* _Data for locating elements and text_
++++++++++++++++++++
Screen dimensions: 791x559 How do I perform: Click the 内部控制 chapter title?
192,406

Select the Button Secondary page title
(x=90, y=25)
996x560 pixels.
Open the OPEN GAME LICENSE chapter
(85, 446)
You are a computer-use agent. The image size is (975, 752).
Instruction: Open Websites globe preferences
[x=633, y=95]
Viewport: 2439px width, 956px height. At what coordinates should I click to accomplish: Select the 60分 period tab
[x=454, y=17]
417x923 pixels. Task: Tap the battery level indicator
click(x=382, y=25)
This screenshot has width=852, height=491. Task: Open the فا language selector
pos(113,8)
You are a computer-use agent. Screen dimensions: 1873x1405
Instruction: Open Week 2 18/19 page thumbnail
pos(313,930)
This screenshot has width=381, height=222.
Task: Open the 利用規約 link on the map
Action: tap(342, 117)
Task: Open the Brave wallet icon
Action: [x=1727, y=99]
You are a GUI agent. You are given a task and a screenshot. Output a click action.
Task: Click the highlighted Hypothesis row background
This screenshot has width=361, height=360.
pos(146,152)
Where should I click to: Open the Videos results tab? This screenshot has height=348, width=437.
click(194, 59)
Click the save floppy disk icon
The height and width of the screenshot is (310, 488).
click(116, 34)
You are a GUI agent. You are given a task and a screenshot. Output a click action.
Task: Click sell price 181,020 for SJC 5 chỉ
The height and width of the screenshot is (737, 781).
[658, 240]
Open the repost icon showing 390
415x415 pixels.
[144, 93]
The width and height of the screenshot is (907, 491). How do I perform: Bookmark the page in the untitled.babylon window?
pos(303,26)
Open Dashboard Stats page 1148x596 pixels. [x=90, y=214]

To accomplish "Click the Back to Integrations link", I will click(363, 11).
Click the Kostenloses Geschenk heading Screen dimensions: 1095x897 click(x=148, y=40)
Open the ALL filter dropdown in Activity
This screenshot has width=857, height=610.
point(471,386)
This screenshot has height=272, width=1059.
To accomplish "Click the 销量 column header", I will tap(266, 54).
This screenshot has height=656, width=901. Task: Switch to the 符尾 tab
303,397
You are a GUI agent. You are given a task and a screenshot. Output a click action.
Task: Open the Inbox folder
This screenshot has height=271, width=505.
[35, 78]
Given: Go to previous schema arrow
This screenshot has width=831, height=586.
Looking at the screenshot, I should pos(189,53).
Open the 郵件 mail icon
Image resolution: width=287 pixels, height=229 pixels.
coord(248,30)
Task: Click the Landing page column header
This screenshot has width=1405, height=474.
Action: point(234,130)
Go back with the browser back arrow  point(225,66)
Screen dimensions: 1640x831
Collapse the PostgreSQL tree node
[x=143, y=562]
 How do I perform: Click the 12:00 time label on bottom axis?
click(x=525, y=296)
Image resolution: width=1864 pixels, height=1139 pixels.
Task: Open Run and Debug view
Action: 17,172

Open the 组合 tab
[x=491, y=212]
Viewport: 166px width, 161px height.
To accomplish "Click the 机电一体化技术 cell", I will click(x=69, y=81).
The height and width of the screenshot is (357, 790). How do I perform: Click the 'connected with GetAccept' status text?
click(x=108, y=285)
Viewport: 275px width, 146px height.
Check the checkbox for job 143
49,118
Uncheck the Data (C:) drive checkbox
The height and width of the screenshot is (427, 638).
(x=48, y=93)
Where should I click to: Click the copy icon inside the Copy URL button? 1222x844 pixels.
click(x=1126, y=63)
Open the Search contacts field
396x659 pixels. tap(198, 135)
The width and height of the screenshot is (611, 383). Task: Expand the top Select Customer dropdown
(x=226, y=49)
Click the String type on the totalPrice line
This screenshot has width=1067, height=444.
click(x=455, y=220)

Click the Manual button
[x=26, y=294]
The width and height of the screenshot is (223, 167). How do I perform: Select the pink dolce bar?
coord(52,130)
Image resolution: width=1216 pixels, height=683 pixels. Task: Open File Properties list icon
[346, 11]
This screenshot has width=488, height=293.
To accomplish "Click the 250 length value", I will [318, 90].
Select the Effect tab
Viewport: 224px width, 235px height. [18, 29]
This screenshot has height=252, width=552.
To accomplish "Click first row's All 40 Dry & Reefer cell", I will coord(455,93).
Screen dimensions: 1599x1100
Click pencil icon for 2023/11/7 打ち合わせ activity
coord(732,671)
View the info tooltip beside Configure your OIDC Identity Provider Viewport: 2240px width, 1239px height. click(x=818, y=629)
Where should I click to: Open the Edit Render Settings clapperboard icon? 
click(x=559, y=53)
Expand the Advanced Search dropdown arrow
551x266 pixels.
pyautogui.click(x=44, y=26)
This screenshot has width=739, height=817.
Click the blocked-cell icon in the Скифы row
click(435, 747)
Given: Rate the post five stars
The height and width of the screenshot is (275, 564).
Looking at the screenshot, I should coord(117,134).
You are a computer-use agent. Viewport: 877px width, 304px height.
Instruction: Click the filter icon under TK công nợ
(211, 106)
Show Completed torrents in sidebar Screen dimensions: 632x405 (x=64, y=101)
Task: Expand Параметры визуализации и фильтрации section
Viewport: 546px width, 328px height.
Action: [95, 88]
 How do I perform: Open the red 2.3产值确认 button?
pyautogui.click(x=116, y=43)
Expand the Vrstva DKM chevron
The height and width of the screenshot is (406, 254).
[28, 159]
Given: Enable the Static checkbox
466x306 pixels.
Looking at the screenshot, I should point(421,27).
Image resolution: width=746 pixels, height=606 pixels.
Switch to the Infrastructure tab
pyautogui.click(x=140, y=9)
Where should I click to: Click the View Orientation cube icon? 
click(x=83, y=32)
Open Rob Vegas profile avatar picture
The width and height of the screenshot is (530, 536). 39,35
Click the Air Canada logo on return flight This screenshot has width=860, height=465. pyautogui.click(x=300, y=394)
++++++++++++++++++++
* _TASK OBJECTIVE_
Copy out every line of the data above verbatim, with no changes.

* _ANSWER BELOW_
Screen dimensions: 791x559 How do I perform: Click the 内部控制 chapter title?
192,406

Select the Button Secondary page title
(x=90, y=25)
996x560 pixels.
Open the OPEN GAME LICENSE chapter
(85, 446)
You are a computer-use agent. The image size is (975, 752).
Instruction: Open Websites globe preferences
[x=633, y=95]
Viewport: 2439px width, 956px height. At what coordinates should I click to accomplish: Select the 60分 period tab
[x=454, y=17]
417x923 pixels. Task: Tap the battery level indicator
click(x=382, y=25)
This screenshot has width=852, height=491. Task: Open the فا language selector
pos(113,8)
You are a computer-use agent. Screen dimensions: 1873x1405
Instruction: Open Week 2 18/19 page thumbnail
pos(313,930)
This screenshot has width=381, height=222.
Task: Open the 利用規約 link on the map
Action: tap(342, 117)
Task: Open the Brave wallet icon
Action: [x=1727, y=99]
You are a GUI agent. You are given a task and a screenshot. Output a click action.
Task: Click the highlighted Hypothesis row background
This screenshot has width=361, height=360.
pos(146,152)
Where should I click to: Open the Videos results tab? This screenshot has height=348, width=437.
click(194, 59)
Click the save floppy disk icon
The height and width of the screenshot is (310, 488).
click(116, 34)
You are a GUI agent. You are given a task and a screenshot. Output a click action.
Task: Click sell price 181,020 for SJC 5 chỉ
The height and width of the screenshot is (737, 781).
[658, 240]
Open the repost icon showing 390
415x415 pixels.
[144, 93]
The width and height of the screenshot is (907, 491). How do I perform: Bookmark the page in the untitled.babylon window?
pos(303,26)
Open Dashboard Stats page 1148x596 pixels. [x=90, y=214]

To accomplish "Click the Back to Integrations link", I will click(363, 11).
Click the Kostenloses Geschenk heading Screen dimensions: 1095x897 click(x=148, y=40)
Open the ALL filter dropdown in Activity
This screenshot has width=857, height=610.
point(471,386)
This screenshot has height=272, width=1059.
To accomplish "Click the 销量 column header", I will tap(266, 54).
This screenshot has height=656, width=901. Task: Switch to the 符尾 tab
303,397
You are a GUI agent. You are given a task and a screenshot. Output a click action.
Task: Open the Inbox folder
This screenshot has height=271, width=505.
[35, 78]
Given: Go to previous schema arrow
This screenshot has width=831, height=586.
Looking at the screenshot, I should pos(189,53).
Open the 郵件 mail icon
Image resolution: width=287 pixels, height=229 pixels.
coord(248,30)
Task: Click the Landing page column header
This screenshot has width=1405, height=474.
Action: point(234,130)
Go back with the browser back arrow  point(225,66)
Screen dimensions: 1640x831
Collapse the PostgreSQL tree node
[x=143, y=562]
 How do I perform: Click the 12:00 time label on bottom axis?
click(x=525, y=296)
Image resolution: width=1864 pixels, height=1139 pixels.
Task: Open Run and Debug view
Action: 17,172

Open the 组合 tab
[x=491, y=212]
Viewport: 166px width, 161px height.
To accomplish "Click the 机电一体化技术 cell", I will click(x=69, y=81).
The height and width of the screenshot is (357, 790). How do I perform: Click the 'connected with GetAccept' status text?
click(x=108, y=285)
Viewport: 275px width, 146px height.
Check the checkbox for job 143
49,118
Uncheck the Data (C:) drive checkbox
The height and width of the screenshot is (427, 638).
(x=48, y=93)
Where should I click to: Click the copy icon inside the Copy URL button? 1222x844 pixels.
click(x=1126, y=63)
Open the Search contacts field
396x659 pixels. tap(198, 135)
The width and height of the screenshot is (611, 383). Task: Expand the top Select Customer dropdown
(x=226, y=49)
Click the String type on the totalPrice line
This screenshot has width=1067, height=444.
click(x=455, y=220)

Click the Manual button
[x=26, y=294]
The width and height of the screenshot is (223, 167). How do I perform: Select the pink dolce bar?
coord(52,130)
Image resolution: width=1216 pixels, height=683 pixels. Task: Open File Properties list icon
[346, 11]
This screenshot has width=488, height=293.
To accomplish "Click the 250 length value", I will [318, 90].
Select the Effect tab
Viewport: 224px width, 235px height. [18, 29]
This screenshot has height=252, width=552.
To accomplish "Click first row's All 40 Dry & Reefer cell", I will coord(455,93).
Screen dimensions: 1599x1100
Click pencil icon for 2023/11/7 打ち合わせ activity
coord(732,671)
View the info tooltip beside Configure your OIDC Identity Provider Viewport: 2240px width, 1239px height. click(x=818, y=629)
Where should I click to: Open the Edit Render Settings clapperboard icon? 
click(x=559, y=53)
Expand the Advanced Search dropdown arrow
551x266 pixels.
pyautogui.click(x=44, y=26)
This screenshot has width=739, height=817.
Click the blocked-cell icon in the Скифы row
click(435, 747)
Given: Rate the post five stars
The height and width of the screenshot is (275, 564).
Looking at the screenshot, I should coord(117,134).
You are a computer-use agent. Viewport: 877px width, 304px height.
Instruction: Click the filter icon under TK công nợ
(211, 106)
Show Completed torrents in sidebar Screen dimensions: 632x405 (x=64, y=101)
Task: Expand Параметры визуализации и фильтрации section
Viewport: 546px width, 328px height.
Action: [95, 88]
 How do I perform: Open the red 2.3产值确认 button?
pyautogui.click(x=116, y=43)
Expand the Vrstva DKM chevron
The height and width of the screenshot is (406, 254).
[28, 159]
Given: Enable the Static checkbox
466x306 pixels.
Looking at the screenshot, I should point(421,27).
Image resolution: width=746 pixels, height=606 pixels.
Switch to the Infrastructure tab
pyautogui.click(x=140, y=9)
Where should I click to: Click the View Orientation cube icon? 
click(x=83, y=32)
Open Rob Vegas profile avatar picture
The width and height of the screenshot is (530, 536). 39,35
Click the Air Canada logo on return flight This screenshot has width=860, height=465. pyautogui.click(x=300, y=394)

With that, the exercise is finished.